Excellent service from Mathey Entertainment in the Johnson Controls/Rocketsports hospitality unit allows Tagliani to maintain his efficient diet. Mathey's staff takes care of Tagliani's meals every race weekend and caters to his dietary needs. "No matter where the team is, I am always able to eat right. I need a sustained release of energy when I am in the car, and complex carbohydrates are best for this," explains Tagliani. "I start with a good breakfast because it's the most important meal of the day. Sometimes I will eat cereal before a race, but I usually eat rice or pasta."
Tagliani keeps a low-fat, moderate to high-energy diet while training at home. Supplements play a big part in Tagliani's nutritional plan. On days of hard training Tagliani takes Vitamin E and Magnesium to reduce the oxidant build up and increase muscle recovery. He also takes Glucosamine, Vitamin C, and Ginseng daily.
Being a professional athlete of Tagliani's caliber requires as much dedication and hard work as talent. He doesn't consume alcohol during the season and keeps a very strict diet. While Tagliani sacrifices many lifestyle choices common to most of his generation, he views these as easy options in order to be fit and feel good behind the wheel, where he prefers to be. "The advantage of being really fit in this sport is tremendous. In a race with no yellow flags, my endurance is pushed to the limit and it can be really tough. I need to be consistent with exercise and diet. If I have to sacrifice alcohol and certain foods to achieve my goals, then it's worth it," states Tagliani.

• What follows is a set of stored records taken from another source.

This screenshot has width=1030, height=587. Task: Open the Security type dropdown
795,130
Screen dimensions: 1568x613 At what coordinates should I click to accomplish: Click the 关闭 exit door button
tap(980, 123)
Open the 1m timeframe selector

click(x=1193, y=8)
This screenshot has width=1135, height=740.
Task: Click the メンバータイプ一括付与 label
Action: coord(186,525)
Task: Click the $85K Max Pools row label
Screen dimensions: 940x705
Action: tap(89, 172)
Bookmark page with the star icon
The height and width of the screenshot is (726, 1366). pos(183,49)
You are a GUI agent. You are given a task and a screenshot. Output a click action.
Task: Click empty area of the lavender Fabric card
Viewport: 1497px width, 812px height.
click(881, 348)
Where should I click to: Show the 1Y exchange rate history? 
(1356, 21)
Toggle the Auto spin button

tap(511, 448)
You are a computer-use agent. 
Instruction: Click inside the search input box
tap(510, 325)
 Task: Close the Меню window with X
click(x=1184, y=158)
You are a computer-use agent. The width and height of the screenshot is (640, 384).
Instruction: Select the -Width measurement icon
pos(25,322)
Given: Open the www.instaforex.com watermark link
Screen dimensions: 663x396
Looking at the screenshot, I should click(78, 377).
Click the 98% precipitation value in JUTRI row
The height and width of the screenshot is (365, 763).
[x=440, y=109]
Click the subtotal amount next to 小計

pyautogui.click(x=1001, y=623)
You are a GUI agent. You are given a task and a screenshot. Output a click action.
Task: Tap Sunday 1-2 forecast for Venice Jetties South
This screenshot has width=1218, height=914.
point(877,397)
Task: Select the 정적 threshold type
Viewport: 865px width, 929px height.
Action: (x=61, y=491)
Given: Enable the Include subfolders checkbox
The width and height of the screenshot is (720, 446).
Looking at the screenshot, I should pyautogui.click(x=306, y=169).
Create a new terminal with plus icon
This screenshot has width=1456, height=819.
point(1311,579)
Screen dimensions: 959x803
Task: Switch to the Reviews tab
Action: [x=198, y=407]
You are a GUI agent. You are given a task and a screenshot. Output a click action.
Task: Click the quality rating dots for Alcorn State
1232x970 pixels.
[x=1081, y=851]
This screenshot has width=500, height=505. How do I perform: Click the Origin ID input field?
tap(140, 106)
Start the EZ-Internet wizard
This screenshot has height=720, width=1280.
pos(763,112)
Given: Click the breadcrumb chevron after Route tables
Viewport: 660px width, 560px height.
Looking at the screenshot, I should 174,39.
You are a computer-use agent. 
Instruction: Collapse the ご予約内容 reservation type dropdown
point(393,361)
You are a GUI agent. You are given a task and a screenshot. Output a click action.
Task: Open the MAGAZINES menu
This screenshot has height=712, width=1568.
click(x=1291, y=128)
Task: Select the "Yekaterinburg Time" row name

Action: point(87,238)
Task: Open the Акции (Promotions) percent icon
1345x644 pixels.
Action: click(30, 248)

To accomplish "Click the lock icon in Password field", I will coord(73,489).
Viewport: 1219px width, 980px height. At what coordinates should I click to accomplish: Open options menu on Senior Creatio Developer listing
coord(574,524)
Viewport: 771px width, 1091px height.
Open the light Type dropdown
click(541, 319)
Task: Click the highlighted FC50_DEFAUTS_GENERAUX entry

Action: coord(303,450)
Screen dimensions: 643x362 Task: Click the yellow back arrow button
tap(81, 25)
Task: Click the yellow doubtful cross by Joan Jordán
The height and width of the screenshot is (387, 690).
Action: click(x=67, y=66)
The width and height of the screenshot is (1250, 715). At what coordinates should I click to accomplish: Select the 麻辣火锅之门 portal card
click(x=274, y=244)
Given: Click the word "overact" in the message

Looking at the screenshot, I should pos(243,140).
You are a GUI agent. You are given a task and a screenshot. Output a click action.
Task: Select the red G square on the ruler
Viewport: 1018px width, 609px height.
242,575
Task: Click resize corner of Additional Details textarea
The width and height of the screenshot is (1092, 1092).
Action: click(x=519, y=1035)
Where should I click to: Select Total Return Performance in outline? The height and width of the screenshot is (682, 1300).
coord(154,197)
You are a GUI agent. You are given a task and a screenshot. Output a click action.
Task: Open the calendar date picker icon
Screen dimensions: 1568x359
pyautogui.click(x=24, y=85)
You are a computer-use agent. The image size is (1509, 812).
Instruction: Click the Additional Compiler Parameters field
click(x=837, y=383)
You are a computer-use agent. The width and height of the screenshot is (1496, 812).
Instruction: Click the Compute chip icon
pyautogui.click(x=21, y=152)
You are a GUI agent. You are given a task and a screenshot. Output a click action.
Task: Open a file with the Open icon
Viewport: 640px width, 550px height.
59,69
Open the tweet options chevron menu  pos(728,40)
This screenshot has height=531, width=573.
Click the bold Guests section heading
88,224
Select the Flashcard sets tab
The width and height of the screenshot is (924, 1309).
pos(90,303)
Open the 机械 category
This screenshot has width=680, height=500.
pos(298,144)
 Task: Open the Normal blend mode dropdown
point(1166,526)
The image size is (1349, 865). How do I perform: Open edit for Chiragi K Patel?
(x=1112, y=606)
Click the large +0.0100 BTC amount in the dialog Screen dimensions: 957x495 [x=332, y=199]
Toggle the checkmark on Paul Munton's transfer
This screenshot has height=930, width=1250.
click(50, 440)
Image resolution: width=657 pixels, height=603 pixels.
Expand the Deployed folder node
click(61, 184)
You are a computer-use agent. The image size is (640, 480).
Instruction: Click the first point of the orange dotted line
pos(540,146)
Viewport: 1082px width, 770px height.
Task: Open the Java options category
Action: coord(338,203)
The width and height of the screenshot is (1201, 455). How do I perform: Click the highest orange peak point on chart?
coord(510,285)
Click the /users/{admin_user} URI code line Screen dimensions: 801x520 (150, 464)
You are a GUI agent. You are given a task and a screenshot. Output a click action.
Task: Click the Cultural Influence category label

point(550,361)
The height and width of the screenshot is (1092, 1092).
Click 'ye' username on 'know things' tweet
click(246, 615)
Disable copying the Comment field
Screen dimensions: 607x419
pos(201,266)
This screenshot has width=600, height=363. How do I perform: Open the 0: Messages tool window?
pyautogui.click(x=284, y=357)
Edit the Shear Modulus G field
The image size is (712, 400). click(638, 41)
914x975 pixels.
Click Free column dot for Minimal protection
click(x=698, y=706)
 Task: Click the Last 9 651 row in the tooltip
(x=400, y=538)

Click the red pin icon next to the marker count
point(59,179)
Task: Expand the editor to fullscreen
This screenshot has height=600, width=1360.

Although Tagliani's 'down-time' doesn't seem entirely relaxing, he finds the hard work and training rewarding both on and off the track. "Being fit and healthy allows me to spend good quality time with friends and family. I feel energetic and up for anything, whether it's a friendly game of tennis or a hike," says Tagliani, who maintains his fitness routine even in the off-season. "I use my time off to my advantage, but my real 'down-time' comes in the winter, when I head back to Canada for some snowboarding. I am free to play and no one recognizes me when I'm covered from head-to-toe in snow gear!"